Lars Larsen

Personal information
- Date of birth: 6 December 1970 (age 54)
- Place of birth: Hårslev, Denmark
- Height: 1.78 m (5 ft 10 in)
- Position: Midfielder

Youth career
- 0000–1979: Hårslev Boldklub
- 1979–1989: B 1909

Senior career*
- Years: Team / Apps / (Gls)
- 1989–1990: B 1909
- 1990–1991: B 1913
- 1991: Ikast / 6 / (0)
- 1991–1992: FC Wettingen / 12 / (3)
- 1992–1993: B 1909 / 12 / (2)
- 1993–1995: AGF / 35 / (5)
- 1995–1998: Ikast / 30 / (4)
- 1998–2001: Lyngby / 44 / (2)
- 2001–2003: AB / 53 / (8)
- 2003–2008: Örebro SK / 109 / (20)

International career
- 1987: Denmark U17 / 2 / (0)
- 1990–1991: Denmark U21 / 4 / (0)

= Lars Larsen (footballer, born 1970) =

Danish footballer (born 1970)

Lars Larsen (born 6 December 1970) is a Danish former professional footballer who played as a midfielder.

==Career==
Larsen was born in Hårslev, Nordfyn, Denmark.

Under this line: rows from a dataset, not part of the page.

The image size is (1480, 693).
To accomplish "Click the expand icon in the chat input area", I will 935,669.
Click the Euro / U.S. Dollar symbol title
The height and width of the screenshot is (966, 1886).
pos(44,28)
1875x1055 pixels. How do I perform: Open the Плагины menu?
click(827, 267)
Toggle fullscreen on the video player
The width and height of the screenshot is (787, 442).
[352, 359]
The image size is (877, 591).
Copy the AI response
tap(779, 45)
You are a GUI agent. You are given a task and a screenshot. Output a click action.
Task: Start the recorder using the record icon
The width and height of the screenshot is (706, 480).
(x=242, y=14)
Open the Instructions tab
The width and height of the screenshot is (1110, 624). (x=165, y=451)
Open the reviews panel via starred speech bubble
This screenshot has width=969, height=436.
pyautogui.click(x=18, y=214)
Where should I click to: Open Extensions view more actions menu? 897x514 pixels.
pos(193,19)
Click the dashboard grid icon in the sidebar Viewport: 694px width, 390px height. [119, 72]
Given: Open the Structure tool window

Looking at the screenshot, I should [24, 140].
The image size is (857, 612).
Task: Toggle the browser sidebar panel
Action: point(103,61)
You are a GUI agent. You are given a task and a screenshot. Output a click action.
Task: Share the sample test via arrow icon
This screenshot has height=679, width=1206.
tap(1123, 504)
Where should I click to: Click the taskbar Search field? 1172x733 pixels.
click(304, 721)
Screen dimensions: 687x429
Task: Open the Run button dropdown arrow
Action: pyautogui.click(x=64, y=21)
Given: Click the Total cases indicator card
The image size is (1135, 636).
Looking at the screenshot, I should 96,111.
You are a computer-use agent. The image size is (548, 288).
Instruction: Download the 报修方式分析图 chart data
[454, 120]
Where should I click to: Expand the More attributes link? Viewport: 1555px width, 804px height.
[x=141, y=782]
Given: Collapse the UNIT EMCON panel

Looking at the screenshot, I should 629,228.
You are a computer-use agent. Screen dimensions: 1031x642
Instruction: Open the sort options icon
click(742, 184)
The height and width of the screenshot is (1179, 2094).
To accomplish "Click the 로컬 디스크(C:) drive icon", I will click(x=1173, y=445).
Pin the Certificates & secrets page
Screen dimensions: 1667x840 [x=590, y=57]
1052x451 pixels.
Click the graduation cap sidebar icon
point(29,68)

As a nine-year-old, he moved with his family to Vollsmose, a suburb of Odense, where he began playing for B 1909. He would since play for many clubs, including B 1913, FC Wettingen, AGF, Ikast, Lyngby, AB and, most notably, Swedish club Örebro SK between 2003 and 2007.

==Personal life==
In Denmark he was nicknamed Dyne after Danish entrepreneur Lars Larsen.

Larsen is married to Swedish politician, Sofia Larsen, who has been member of the Riksdag since 1998.